Not that it really deserves to be, as it is far from a bright spot on either stars’ resume. Brett Leonard directed this slog following the sleeper hit The Lawnmower Man and the Alicia Silverstone thriller Hideaway (during Silverstone’s hot period, when there was seemingly an audience for anything she was in). He hasn’t done anything nearly as mainstream since, probably because Virtuosity plays like a warmed-over rehash of numerous superior sci-fi flicks, including Terminator and Demolition Man.

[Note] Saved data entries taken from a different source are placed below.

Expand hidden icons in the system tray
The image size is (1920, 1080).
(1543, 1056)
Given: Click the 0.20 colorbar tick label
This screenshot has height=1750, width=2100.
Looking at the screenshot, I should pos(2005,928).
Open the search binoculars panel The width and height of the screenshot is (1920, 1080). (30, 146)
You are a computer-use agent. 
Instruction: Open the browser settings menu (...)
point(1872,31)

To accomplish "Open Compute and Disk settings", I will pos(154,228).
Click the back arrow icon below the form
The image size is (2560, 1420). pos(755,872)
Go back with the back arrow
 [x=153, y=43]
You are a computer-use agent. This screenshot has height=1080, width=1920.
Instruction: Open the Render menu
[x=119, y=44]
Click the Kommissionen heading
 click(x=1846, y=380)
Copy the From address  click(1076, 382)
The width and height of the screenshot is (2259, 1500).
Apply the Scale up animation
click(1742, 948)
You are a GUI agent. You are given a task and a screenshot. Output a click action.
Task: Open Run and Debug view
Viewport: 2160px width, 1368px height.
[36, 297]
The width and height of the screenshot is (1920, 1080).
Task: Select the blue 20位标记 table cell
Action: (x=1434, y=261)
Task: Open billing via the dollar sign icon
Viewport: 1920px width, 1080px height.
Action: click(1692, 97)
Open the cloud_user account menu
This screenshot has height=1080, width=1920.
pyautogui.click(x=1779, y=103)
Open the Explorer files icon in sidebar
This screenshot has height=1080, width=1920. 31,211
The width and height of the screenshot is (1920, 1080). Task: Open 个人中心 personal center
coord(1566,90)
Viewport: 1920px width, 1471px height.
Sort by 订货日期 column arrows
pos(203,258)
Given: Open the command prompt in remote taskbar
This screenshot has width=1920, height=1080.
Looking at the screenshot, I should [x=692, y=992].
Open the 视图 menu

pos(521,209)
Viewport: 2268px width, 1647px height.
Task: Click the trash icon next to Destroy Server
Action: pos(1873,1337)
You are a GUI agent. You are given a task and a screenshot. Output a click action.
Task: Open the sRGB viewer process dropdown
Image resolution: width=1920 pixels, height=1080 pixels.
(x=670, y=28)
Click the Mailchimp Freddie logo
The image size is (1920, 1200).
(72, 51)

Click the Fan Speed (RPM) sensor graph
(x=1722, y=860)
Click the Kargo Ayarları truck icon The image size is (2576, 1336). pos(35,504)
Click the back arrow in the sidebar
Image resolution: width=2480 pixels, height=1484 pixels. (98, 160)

But there is admittedly some mild fun in seeing a young Russell Crowe ham it up as a virtual reality, serial killer android called SID 6.7. Crowe invests just enough goofy, maniacal glee to make this a fun performance. He’s being pursued by shamed cop Parker Barnes (Washington, apparently showing up just to cash a paycheck) who has been serving jail time for killing the man who killed his family. He’s granted a “work release” to track down and destroy SID 6.7, shades of Washington’s superior role a few years later in Spike Lee’s He Got Game actually. What follows is a convoluted stew of a plot that defies easy recap. Suffice it to say, as a special effects extravaganza it might’ve impressed 20 years ago but the visuals look pretty dated today. Watch it for the cat-and-mouse antics of its two stars.
Paramount distributed the film theatrically, Warner is handling it high definition home video debut. Gale Tattersall’s cinematography is presented with reasonable clarity and detail. The DTS-HD MA 5.1 soundtrack shows off prolific composer Christopher Young’s rather generic score (to be fair, he scored quite a few of these so-so thrillers back in the day, including contemporaneous films like Murder in the First, Species, Unforgettable).
What, no extras?? Say it ain’t so, Warner Bros.! It’s true though, there’s absolutely nothing to be found here, no EPK featurette, no trailer, no TV spots. Nada. Consider yourself warned.